Stated task 1: According to the text on rubber tappers in Kerala, how many tappers in the smallholdings sector did the Rubber Board's first census in 2013 count?
Stated task 2: Update the passage of the rubber tapper text that starts at "The NRP envisages" and ends at "the national requirement.", changing "self-sufficiency" to "self-reliance".
Stated task 3: Write what comes next in the text on the scarcity of rubber tappers in Kerala, picking up after its final sentence.

----- Extract

The NRP envisages sourcing 70% of India’s requirements of natural rubber through domestic production. This also gains importance as India has once again started thinking in the direction of self-sufficiency through its Atma Nirbhar Bharat initiative and the current domestic production of Natural Rubber accounts for just over 50% of the national requirement.
But the days of the smallholding sector of Kerala, which has scripted the success of rubber production in India from the 1980s onwards, seems to be over and running out of steam. The sector is in deep crisis as it is confronted with issues like uneconomic size of holdings, low price of natural rubber and scarcity of tappers. This paper analyses the persisting issue of scarcity of rubber tappers in the sector.
Widening demand-supply gap
The first census of rubber tappers conducted by Rubber Board in 2013 enumerated 77,207 tappers in the smallholdings sector in Kerala. The estimated tappers requirement to tap the existing tappable area of 4,56,000 ha in Kerala in the smallholdings sector under different systems of tapping is presented in Table 1.
The census revealed that 13.7 per cent (10,577) tappers were under S/2 d1, 81.2 per cent (62,692) were under S/2 d2, 4.7 per cent (3629) under S/2 d3 and 0.4% (309) under various other low frequency tapping (LFT) systems in the smallholdings sector. By assuming a stand of 400 trees per tapping block, these tappers could tap only 1,49,011 ha regularly. This shows there exists huge demand-supply gap of tappers in the sector, resulting in large number of holdings either left untapped or tapped irregularly.
Inherent structural bottlenecks
In the general agricultural sector of Kerala, helpers of masons in the rural construction sector are considered to be the most immediate group with whom agricultural labourers identify or that these segments of rural labour markets interact during short-term fluctuations in the supply and demand. Similarly, supply of tappers at a given point of time is determined to a great extent by the wage income of tappers and the wage rates prevailing in the sectors closely interacted by the tappers in the smallholdings sector. Lower wage income of tappers in relation to wage of agricultural labour and semi-skilled workers was reported as the main reason for aversion of younger generation to tapping job. Trends in the wage rate of tappers in the smallholdings sector of Kerala are presented in Table 2.

----------
----- Information supplied

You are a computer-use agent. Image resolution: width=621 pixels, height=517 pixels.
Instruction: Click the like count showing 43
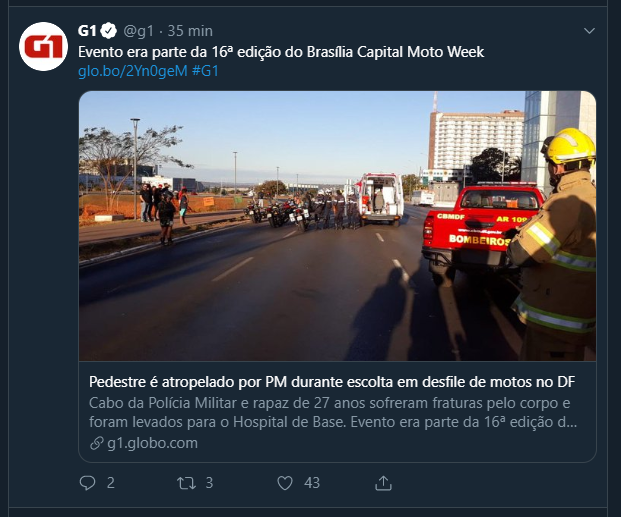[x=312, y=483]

----------
----- Information supplied

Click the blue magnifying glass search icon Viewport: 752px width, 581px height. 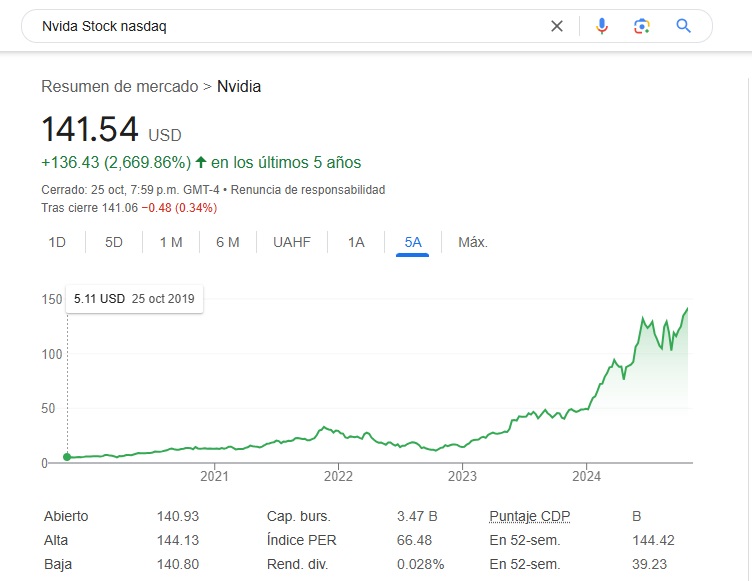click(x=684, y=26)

----------

Right answer 1: 77,207

Right answer 2:
The NRP envisages sourcing 70% of India’s requirements of natural rubber through domestic production. This also gains importance as India has once again started thinking in the direction of self-reliance through its Atma Nirbhar Bharat initiative and the current domestic production of Natural Rubber accounts for just over 50% of the national requirement.

Right answer 3:
Based on the structural breaks observed in the wage rate of rubber tappers since 1980, the entire period was sub-divided into five. During the entire time period, except for the period 2014 to 17, the wage rate of tappers has been increasing in real terms. The highest growth rate in nominal and real wages was observed during 2005 to 2013. A plateau in the growth of nominal wage rate was observed after 2013 and hence the real wage rate showed a decline (Fig 1).
Though wage rate of tappers has been showing growth in nominal and real terms till 2013, the sector has been facing severe scarcity of tappers. This shows that increasing wage rate has not succeeded in attracting sufficient tappers into the sector. Hence, wage share, which is a measure of distribution of income between the capital and labour, was computed to know the distribution of income between the farmers and tappers in the sector. Trends in wage share of rubber tappers in nominal and real terms are presented in Table 3.
The wage share of tappers has increased in the last one decade both in nominal and real terms. Though wage rate of tappers has declined in real terms in the last few years under analysis (Fig 1), wage share has been increasing in the smallholdings sector. Increasing wage share in the sector indicated better distribution of income among the capital and labour.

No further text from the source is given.